> Apply what you read:
(1) In the book review, why does Kayuqtuq offer up her qilya when Leif falls gravely ill? Answer in one to three sentences.
(2) Resume the book review after its final sentence, keeping its formal tone.

> Text segment:
The story that unfolds is rich and complex, exploring intercultural conflicts that lead sometimes to transcendence and sometimes to tragedy and highlighting the devastating effects of Western society on Inupiat life—including the loss of subsistence game animals, the decline of indigenous cultural and shamanic traditions, the damage inflicted by ignorant stereotypes, and the rise of alcoholism.  The relationships between the characters are multifaceted and constantly evolving, as human frailties and strengths—fear, pride, jealousy, kindness, and love—come into play.

Although the book deals with a variety of interconnected themes, Shaman’s Drum readers may be particularly interested in Kayuqtuq’s spiritual journeys into the realm of the inua(spirits). From the beginning of the story, she has secretly pursued the path of an angutkoq (shaman)—a profession feared and outlawed due to Christian and governmental influences.  Her impetus to follow a shamanic path may have stemmed in part from a desire to raise her status in the community—having been orphaned in childhood, she had been ill treated as a slave and was never fully accepted as a member of the family that later took her in.  However, she clearly has an affinity for the work.  With the help of her turnaq (guardian spirit), the red fox, she is able to travel to other places by spirit flight and observe what is happening there, and to enter visionary states to access hidden information.

Unfortunately, she has encountered obstacles to obtaining the shamanic teachings that she needs.  There is only one young man in the village who professes to work as a shaman—having been trained by his elderly father—but he is of little help to her.  Most of her training ultimately comes directly from the spirit world itself, supplemented only slightly by a couple of anthropological texts she has come across.  Lacking the guidance of a human teacher, she discovers that some of her early actions have unintended consequences.  At one point, she beseeches the spirit world out of jealously, and inadvertently sets in motion dangerous forces that are out of her control and that she cannot call back. 

Kayuqtuq’s feelings about Leif create conflicts for her at various points in the story, but often inspire her to take the next step in extending the range of her shamanic work.  For example, when Leif falls gravely ill, Kayuqtuq calls upon as-yet-untested shamanic abilities on his behalf.  Feeling that she must sacrifice her most valuable possession in exchange for what she is asking of the spirits, she offers up her qilya (shaman’s powers)—only to find in time that they are not lost, but strengthened.  Gradually, over the course of the book, her abilities increase and her understanding matures.  She truly becomes an angutkoq, and this enables her to see more clearly on both the physical and spiritual planes and to come to terms with her own past.  However, the help of the spirits is not always enough to ward off tragedy.

> Supplied material:
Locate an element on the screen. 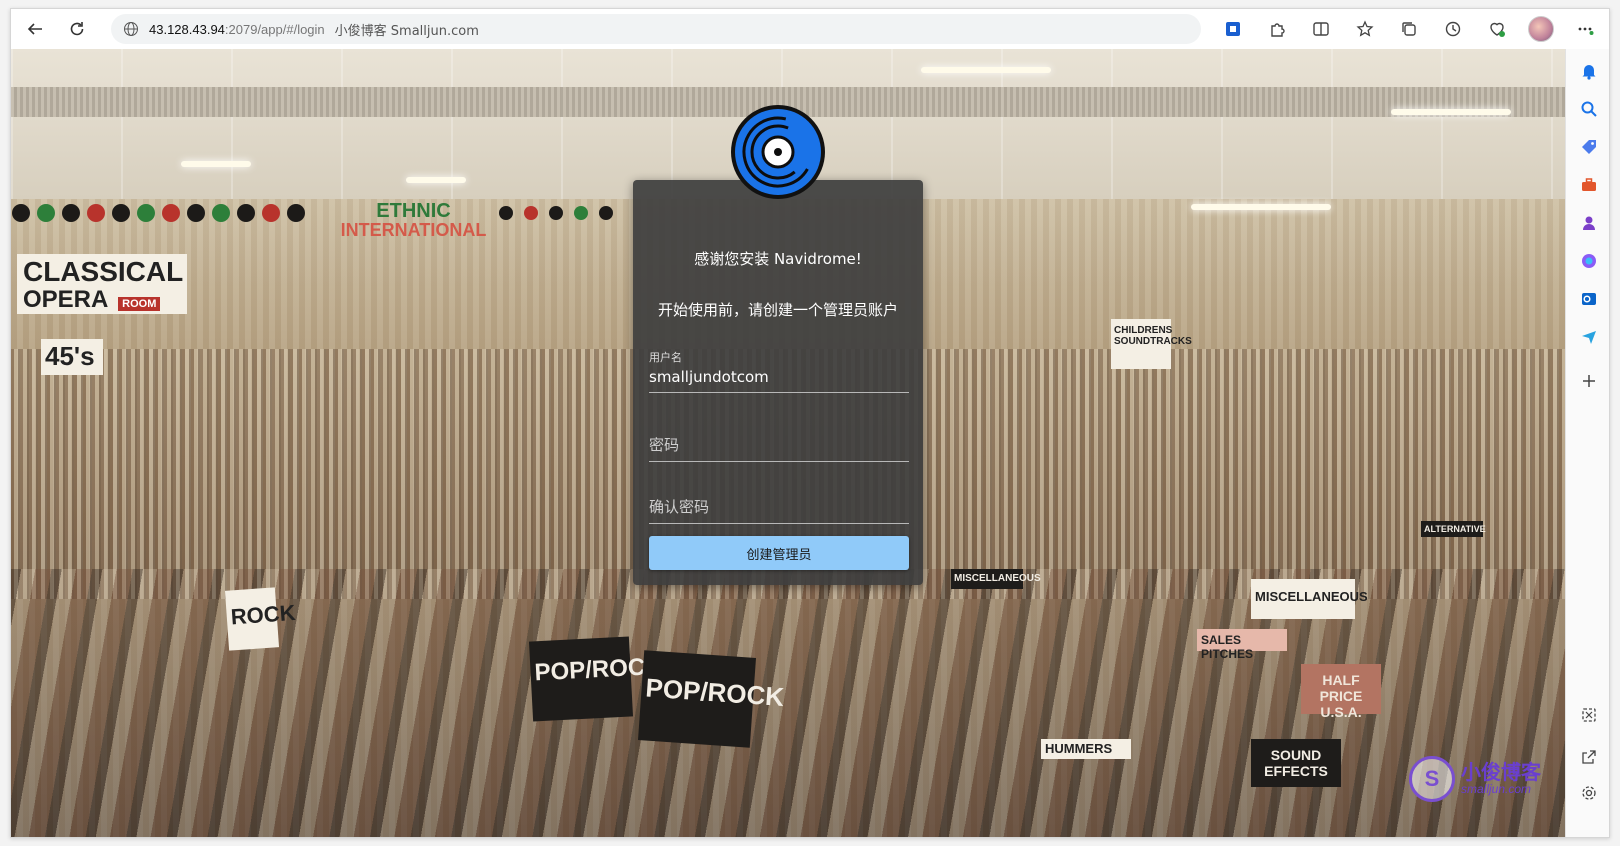 This screenshot has width=1620, height=846. more-menu-icon is located at coordinates (1585, 29).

> Answers per task:
(1) Kayuqtuq offers up her qilya because she feels she must sacrifice her most valuable possession in exchange for what she is asking of the spirits on Leif's behalf.

(2)
In the course of the story, Thomas delves into a variety of shamanic themes—including spirit travel, soul loss, shamanic questing, initiation by spirits, and the independent reality of spiritual forces.  Her treatment of these topics is insightful, and her detailed narratives are well grounded in the cultural and spiritual traditions of the people.

Thomas provides a richness of cultural detail in her descriptions of the Inupiat lifestyle and the nuances of her characters’ behavior.  For example, even the angle of an eyebrow conveys a culturally accepted meaning, which is not initially apparent to outsiders.  She utilizes a goodly number of Inupiat terms in telling the story, and provides a glossary that readers may want to bookmark for frequent use while reading.

She deals sensitively with issues such as the decline of the traditional spiritual ways in the community; the effects of child abuse, alcoholism, and greed; and the conflicts and tragedies engendered by cultural misunderstanding and bigotry.  The character of Leif makes an excellent foil for exploring some of these themes—as a Western-trained scientist of mixed Norwegian and Native heritage, he provides a unique viewpoint in the story through the record of his thoughts, as set down in his private journal.  The entries serve as an apt device for disclosing his true feelings and his inner journey, as he struggles to survive the rigors of life in the harsh Arctic climate, learns to interact respectfully with the Inupiat community, and develops a meaningful relationship with Kayuqtuq.  Along the way, Leif is slowly forced to admit the reality of spiritual forces and Kayuqtuq’s shamanic gifts, and he finally comes to respect and trust her abilities as an angutkoq.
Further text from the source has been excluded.